January 5, 2018 at 8:20 pm
Considering what has happened with the processor security problems as of late, I strongly suggest that, no matter which tool you use, if you haven't baselined your systems, now would be a good time to do so before you install any patches or other fixes.
Shifting gears back to the idea of monitoring, I find that a whole lot of people do a whole lot of monitoring and that's a good thing. It's important to know when and what something changed for the worst or for the better. But I also find that a whole lot of people aren't getting any of the other benefits from monitoring.
The first problem is the "Cry Wolf" syndrome. Some people tend to setup a bazillion alerts with some pretty tight limits and they get just that... a bazillion alerts. It ends up desensitizing people to the point where when a system alert is because of something really important, it gets missed because people think it's one of those "normal" alerts that everyone had made a rule to auto-delete on arrival.
The second problem is what I call the "Humpty Dumpty Already Fell" syndrome. This is where people finally get it through their heads that they really do need to take a baseline to compare their future monitoring to. The problem is, they never take the time to figure out what the baseline is trying to tell them. It's like when I first reported to my current job. They knew that average CPU (16 physical core threaded to 32) was "only" at 40%. They just didn't take the time to figure out that they had a ton of really crappy code running and that they should have been averaging about 3%. They only had about 75-100 connections at a time (and 50 or so were from the system itself) and the screens were "only" taking 5 or 10 seconds to paint. Must be what a good "normal" baseline should be, right? :sick: "Humpty Dumpty Already Fell" and was in desperate need of repair but no one knew because they didn't take the time to find out what their original baseline was trying to tell them.

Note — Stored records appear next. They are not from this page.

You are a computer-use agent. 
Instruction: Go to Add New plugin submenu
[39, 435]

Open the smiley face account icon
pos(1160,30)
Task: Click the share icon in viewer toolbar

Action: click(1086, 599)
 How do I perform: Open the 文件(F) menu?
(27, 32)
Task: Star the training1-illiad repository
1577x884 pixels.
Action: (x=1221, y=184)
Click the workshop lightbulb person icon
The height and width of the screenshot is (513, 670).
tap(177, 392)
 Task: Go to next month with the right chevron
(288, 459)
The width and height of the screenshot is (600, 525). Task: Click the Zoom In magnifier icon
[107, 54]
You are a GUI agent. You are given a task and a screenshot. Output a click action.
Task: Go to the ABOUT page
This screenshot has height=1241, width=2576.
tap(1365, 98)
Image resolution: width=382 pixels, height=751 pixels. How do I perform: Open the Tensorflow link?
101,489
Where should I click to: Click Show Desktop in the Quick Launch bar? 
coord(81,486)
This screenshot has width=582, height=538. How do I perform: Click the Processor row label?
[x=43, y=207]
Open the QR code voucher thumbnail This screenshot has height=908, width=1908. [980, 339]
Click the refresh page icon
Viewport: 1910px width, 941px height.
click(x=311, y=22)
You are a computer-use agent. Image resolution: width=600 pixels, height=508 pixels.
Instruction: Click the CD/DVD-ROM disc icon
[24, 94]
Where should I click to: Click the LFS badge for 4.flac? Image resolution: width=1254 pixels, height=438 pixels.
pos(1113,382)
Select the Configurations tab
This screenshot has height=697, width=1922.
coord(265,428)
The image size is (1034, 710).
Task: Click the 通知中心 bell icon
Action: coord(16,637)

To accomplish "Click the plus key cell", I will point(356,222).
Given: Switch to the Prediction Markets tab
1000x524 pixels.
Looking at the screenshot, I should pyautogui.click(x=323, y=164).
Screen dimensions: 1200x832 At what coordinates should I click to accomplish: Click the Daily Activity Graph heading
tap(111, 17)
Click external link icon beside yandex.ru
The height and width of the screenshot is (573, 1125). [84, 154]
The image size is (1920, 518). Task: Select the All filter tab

Six years later, the "big" databases have each grown from about 65GB each to more than a TB each, the screen response on the floor is sub-second, and there are usually about 430 connections doing a fair bit more work because of the low screen times. CPU is averaging between 6 and 8%. We have many new databases and have added a whole lot of modules to the front end software. We've at least quadrupled the number of clients we serve. Things are so good now that we can execute large batch/ETL runs on the same box without anyone on the floor even noticing (they used to cause outages on the floor when I first reported), which also saves a lot of money because we seriously cut down on the number of Windows and SQL Server licenses we needed by consolidating servers. We DID upgrade hardware back in 2016 to include SSDs but that didn't have much affect on the system either good or bad because the performance lives in the code.
The bottom line is, monitor all you want... if you're not going to do anything about what the monitoring is trying to tell you, you might as well turn it off so that it doesn't impinge on your already sick system. 😉
--Jeff Moden
Change is inevitable... Change for the better is not.